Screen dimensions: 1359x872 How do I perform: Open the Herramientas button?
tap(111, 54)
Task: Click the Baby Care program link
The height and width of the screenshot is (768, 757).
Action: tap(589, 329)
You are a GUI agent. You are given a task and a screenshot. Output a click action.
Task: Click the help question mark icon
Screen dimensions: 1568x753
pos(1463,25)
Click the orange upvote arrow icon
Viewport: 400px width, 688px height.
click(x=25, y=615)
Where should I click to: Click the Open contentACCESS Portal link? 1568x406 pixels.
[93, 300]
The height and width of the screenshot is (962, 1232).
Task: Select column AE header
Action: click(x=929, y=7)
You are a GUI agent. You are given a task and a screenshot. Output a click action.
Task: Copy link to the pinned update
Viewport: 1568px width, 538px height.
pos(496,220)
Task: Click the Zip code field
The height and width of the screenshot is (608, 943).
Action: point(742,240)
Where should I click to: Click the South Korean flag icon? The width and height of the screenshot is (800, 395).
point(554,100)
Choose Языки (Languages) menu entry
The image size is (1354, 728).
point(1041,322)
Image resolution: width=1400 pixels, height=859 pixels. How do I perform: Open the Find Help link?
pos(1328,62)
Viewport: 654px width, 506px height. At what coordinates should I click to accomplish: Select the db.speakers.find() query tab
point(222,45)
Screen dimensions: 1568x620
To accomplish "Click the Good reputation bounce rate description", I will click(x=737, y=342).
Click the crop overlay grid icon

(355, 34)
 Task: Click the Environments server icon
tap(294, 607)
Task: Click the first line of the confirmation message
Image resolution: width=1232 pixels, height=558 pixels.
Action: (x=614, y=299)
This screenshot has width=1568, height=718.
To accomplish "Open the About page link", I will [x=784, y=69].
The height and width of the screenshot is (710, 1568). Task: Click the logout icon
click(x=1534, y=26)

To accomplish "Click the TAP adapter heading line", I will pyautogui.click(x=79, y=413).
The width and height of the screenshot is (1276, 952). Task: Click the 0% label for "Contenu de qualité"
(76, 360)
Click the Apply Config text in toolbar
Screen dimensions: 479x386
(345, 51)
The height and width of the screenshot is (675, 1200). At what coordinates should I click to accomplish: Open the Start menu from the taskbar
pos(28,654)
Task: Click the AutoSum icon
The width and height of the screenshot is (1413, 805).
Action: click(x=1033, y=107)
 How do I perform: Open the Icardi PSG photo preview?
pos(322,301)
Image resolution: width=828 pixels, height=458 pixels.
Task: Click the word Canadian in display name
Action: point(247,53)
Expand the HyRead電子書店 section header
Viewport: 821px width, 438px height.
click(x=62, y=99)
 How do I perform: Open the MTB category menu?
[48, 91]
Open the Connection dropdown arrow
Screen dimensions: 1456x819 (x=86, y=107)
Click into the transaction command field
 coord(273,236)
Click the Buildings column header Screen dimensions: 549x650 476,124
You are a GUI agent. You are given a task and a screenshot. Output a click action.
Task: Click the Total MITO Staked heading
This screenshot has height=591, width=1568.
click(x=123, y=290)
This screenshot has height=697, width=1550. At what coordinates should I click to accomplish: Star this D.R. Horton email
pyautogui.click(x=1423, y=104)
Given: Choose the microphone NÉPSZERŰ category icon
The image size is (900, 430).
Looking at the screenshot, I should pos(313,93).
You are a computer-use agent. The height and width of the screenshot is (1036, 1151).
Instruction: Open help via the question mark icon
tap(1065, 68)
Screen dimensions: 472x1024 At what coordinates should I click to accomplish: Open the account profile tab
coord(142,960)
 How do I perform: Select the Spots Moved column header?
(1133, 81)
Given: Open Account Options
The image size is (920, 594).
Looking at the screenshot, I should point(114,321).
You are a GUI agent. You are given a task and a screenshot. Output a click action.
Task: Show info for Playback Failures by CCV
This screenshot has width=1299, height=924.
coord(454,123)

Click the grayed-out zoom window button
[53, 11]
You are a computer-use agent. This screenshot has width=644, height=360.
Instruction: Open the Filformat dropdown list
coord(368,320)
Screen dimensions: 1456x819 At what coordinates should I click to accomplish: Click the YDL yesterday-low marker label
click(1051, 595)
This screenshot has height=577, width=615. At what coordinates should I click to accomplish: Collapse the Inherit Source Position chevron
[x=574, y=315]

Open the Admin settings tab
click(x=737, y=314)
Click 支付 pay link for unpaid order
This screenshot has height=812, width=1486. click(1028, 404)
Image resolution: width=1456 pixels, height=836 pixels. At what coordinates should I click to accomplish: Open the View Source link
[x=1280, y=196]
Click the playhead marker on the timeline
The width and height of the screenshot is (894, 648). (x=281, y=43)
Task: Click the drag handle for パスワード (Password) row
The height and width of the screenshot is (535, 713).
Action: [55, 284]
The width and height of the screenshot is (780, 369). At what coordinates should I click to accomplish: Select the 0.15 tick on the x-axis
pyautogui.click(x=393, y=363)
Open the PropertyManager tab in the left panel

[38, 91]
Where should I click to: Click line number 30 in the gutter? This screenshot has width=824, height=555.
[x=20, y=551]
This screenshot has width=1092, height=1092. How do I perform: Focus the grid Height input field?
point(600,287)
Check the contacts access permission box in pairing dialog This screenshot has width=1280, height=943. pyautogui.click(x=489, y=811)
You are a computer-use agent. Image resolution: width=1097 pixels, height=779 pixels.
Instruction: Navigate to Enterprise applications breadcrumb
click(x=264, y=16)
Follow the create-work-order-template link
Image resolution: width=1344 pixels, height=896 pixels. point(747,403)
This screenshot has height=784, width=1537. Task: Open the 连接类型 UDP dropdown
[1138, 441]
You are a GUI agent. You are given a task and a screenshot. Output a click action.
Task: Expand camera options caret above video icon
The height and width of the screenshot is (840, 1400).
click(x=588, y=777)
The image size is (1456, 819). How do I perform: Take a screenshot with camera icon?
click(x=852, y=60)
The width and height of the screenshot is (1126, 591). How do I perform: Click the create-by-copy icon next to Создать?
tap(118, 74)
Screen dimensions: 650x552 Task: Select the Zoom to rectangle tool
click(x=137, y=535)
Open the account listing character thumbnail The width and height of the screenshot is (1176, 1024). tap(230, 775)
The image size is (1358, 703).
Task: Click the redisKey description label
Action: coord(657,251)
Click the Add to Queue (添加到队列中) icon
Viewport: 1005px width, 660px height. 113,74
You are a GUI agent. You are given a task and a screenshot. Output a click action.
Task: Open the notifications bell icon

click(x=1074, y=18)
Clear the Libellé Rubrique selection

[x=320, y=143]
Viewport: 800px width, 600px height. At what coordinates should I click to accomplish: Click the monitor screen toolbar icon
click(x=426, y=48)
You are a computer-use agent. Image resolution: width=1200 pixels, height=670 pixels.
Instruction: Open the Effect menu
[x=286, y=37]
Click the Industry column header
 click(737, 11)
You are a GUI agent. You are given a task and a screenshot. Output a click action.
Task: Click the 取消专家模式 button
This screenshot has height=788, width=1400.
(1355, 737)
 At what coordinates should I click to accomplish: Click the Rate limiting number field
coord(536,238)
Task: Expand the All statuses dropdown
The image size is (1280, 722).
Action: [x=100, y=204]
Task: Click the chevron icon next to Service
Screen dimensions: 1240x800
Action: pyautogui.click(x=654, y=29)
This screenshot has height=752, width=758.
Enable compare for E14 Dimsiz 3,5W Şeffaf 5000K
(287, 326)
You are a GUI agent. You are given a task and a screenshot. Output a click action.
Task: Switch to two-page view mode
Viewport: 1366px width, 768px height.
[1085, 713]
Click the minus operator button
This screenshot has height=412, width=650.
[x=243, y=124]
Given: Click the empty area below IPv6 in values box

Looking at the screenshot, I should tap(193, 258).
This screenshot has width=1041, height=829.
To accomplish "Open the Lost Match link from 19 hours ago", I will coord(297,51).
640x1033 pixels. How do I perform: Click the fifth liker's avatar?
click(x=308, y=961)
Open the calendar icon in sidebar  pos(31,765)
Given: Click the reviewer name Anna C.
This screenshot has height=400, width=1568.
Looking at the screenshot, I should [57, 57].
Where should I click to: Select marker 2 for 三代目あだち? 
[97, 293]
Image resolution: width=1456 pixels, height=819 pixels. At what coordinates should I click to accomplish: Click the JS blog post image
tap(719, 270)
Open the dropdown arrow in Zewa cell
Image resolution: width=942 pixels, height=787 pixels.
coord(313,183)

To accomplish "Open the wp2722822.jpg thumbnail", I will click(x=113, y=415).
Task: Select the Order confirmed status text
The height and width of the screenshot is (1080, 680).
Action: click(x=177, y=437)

**Set exercise**
Please pick out every line in the items above that contains the word "Expand", counting only matches with the same capitalization, and copy each of those lines.

**Response to this task**
Expand the HyRead電子書店 section header
Task: Expand camera options caret above video icon
Task: Expand the All statuses dropdown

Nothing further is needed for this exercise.